_GOAL OF THE EXERCISE_. Reproduce the material below word for word, with every line unchanged.

Dataset items:
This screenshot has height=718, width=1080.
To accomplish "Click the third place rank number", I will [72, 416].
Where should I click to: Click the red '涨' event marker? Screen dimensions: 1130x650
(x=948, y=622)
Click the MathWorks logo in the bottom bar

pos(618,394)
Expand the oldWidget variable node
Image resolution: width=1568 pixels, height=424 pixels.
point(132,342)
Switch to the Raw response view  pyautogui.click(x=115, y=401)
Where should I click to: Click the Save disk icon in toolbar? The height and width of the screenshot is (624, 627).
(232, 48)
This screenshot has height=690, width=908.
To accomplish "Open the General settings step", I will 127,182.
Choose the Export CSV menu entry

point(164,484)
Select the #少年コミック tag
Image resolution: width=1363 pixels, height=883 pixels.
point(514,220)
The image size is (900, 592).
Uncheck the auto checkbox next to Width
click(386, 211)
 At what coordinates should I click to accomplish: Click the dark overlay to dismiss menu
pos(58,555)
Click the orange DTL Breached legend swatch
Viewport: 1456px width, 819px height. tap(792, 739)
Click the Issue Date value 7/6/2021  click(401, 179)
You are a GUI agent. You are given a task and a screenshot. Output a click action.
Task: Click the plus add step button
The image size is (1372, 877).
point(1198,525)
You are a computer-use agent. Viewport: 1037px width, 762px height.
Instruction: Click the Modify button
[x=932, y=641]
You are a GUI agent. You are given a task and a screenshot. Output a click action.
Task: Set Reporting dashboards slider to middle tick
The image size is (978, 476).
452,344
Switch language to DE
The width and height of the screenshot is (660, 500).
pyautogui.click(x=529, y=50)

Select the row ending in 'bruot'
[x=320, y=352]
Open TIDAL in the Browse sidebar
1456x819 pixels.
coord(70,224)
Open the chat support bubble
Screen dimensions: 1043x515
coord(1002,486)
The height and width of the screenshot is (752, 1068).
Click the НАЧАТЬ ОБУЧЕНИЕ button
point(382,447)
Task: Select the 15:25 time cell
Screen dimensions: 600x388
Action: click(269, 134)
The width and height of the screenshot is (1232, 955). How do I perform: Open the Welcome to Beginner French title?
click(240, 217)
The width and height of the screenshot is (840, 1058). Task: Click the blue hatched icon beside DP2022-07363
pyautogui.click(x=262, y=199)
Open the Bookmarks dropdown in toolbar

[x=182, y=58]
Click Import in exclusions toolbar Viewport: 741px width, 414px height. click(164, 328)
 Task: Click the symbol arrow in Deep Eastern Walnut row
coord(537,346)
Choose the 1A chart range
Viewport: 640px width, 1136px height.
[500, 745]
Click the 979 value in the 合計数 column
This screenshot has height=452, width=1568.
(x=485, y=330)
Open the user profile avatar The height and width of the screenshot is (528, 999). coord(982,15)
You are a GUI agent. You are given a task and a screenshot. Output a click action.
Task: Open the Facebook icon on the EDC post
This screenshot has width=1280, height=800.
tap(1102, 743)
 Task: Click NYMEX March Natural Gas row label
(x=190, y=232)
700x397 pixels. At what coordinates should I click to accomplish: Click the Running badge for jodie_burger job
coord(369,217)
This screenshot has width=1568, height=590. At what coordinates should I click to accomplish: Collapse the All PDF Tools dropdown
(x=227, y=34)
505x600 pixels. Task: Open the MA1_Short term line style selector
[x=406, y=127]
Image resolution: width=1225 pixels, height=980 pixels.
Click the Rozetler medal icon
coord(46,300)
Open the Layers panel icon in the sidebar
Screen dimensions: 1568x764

_OUTPUT OF THE TASK_.
This screenshot has height=718, width=1080.
To accomplish "Click the third place rank number", I will [72, 416].
Where should I click to: Click the red '涨' event marker? Screen dimensions: 1130x650
(x=948, y=622)
Click the MathWorks logo in the bottom bar

pos(618,394)
Expand the oldWidget variable node
Image resolution: width=1568 pixels, height=424 pixels.
point(132,342)
Switch to the Raw response view  pyautogui.click(x=115, y=401)
Where should I click to: Click the Save disk icon in toolbar? The height and width of the screenshot is (624, 627).
(232, 48)
This screenshot has height=690, width=908.
To accomplish "Open the General settings step", I will 127,182.
Choose the Export CSV menu entry

point(164,484)
Select the #少年コミック tag
Image resolution: width=1363 pixels, height=883 pixels.
point(514,220)
The image size is (900, 592).
Uncheck the auto checkbox next to Width
click(386, 211)
 At what coordinates should I click to accomplish: Click the dark overlay to dismiss menu
pos(58,555)
Click the orange DTL Breached legend swatch
Viewport: 1456px width, 819px height. tap(792, 739)
Click the Issue Date value 7/6/2021  click(401, 179)
You are a GUI agent. You are given a task and a screenshot. Output a click action.
Task: Click the plus add step button
The image size is (1372, 877).
point(1198,525)
You are a computer-use agent. Viewport: 1037px width, 762px height.
Instruction: Click the Modify button
[x=932, y=641]
You are a GUI agent. You are given a task and a screenshot. Output a click action.
Task: Set Reporting dashboards slider to middle tick
The image size is (978, 476).
452,344
Switch language to DE
The width and height of the screenshot is (660, 500).
pyautogui.click(x=529, y=50)

Select the row ending in 'bruot'
[x=320, y=352]
Open TIDAL in the Browse sidebar
1456x819 pixels.
coord(70,224)
Open the chat support bubble
Screen dimensions: 1043x515
coord(1002,486)
The height and width of the screenshot is (752, 1068).
Click the НАЧАТЬ ОБУЧЕНИЕ button
point(382,447)
Task: Select the 15:25 time cell
Screen dimensions: 600x388
Action: click(269, 134)
The width and height of the screenshot is (1232, 955). How do I perform: Open the Welcome to Beginner French title?
click(240, 217)
The width and height of the screenshot is (840, 1058). Task: Click the blue hatched icon beside DP2022-07363
pyautogui.click(x=262, y=199)
Open the Bookmarks dropdown in toolbar

[x=182, y=58]
Click Import in exclusions toolbar Viewport: 741px width, 414px height. click(164, 328)
 Task: Click the symbol arrow in Deep Eastern Walnut row
coord(537,346)
Choose the 1A chart range
Viewport: 640px width, 1136px height.
[500, 745]
Click the 979 value in the 合計数 column
This screenshot has height=452, width=1568.
(x=485, y=330)
Open the user profile avatar The height and width of the screenshot is (528, 999). coord(982,15)
You are a GUI agent. You are given a task and a screenshot. Output a click action.
Task: Open the Facebook icon on the EDC post
This screenshot has width=1280, height=800.
tap(1102, 743)
 Task: Click NYMEX March Natural Gas row label
(x=190, y=232)
700x397 pixels. At what coordinates should I click to accomplish: Click the Running badge for jodie_burger job
coord(369,217)
This screenshot has width=1568, height=590. At what coordinates should I click to accomplish: Collapse the All PDF Tools dropdown
(x=227, y=34)
505x600 pixels. Task: Open the MA1_Short term line style selector
[x=406, y=127]
Image resolution: width=1225 pixels, height=980 pixels.
Click the Rozetler medal icon
coord(46,300)
Open the Layers panel icon in the sidebar
Screen dimensions: 1568x764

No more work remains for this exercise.